▸ **Exercise goal**
Render every line of the listing below as a Markdown table with the columns Row and Line, numbering the lines in order and leaving out any blank ones.
──────── Records provided ────────
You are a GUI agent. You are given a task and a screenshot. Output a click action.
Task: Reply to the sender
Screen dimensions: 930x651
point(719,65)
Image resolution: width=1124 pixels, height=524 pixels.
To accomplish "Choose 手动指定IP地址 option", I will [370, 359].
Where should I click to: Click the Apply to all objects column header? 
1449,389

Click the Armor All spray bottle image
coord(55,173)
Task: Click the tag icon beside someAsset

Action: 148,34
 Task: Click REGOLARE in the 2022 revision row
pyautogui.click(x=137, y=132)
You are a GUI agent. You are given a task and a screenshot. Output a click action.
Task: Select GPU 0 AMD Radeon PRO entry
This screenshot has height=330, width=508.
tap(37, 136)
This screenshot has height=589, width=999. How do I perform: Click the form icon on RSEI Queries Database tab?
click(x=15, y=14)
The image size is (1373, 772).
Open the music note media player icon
────────
▸ **Result**
| Row | Line |
|---|---|
| 1 | You are a GUI agent. You are given a task and a screenshot. Output a click action. |
| 2 | Task: Reply to the sender |
| 3 | Screen dimensions: 930x651 |
| 4 | point(719,65) |
| 5 | Image resolution: width=1124 pixels, height=524 pixels. |
| 6 | To accomplish "Choose 手动指定IP地址 option", I will [370, 359]. |
| 7 | Where should I click to: Click the Apply to all objects column header?  |
| 8 | 1449,389 |
| 9 | Click the Armor All spray bottle image |
| 10 | coord(55,173) |
| 11 | Task: Click the tag icon beside someAsset |
| 12 | Action: 148,34 |
| 13 |  Task: Click REGOLARE in the 2022 revision row |
| 14 | pyautogui.click(x=137, y=132) |
| 15 | You are a GUI agent. You are given a task and a screenshot. Output a click action. |
| 16 | Task: Select GPU 0 AMD Radeon PRO entry |
| 17 | This screenshot has height=330, width=508. |
| 18 | tap(37, 136) |
| 19 | This screenshot has height=589, width=999. How do I perform: Click the form icon on RSEI Queries Database tab? |
| 20 | click(x=15, y=14) |
| 21 | The image size is (1373, 772). |
| 22 | Open the music note media player icon |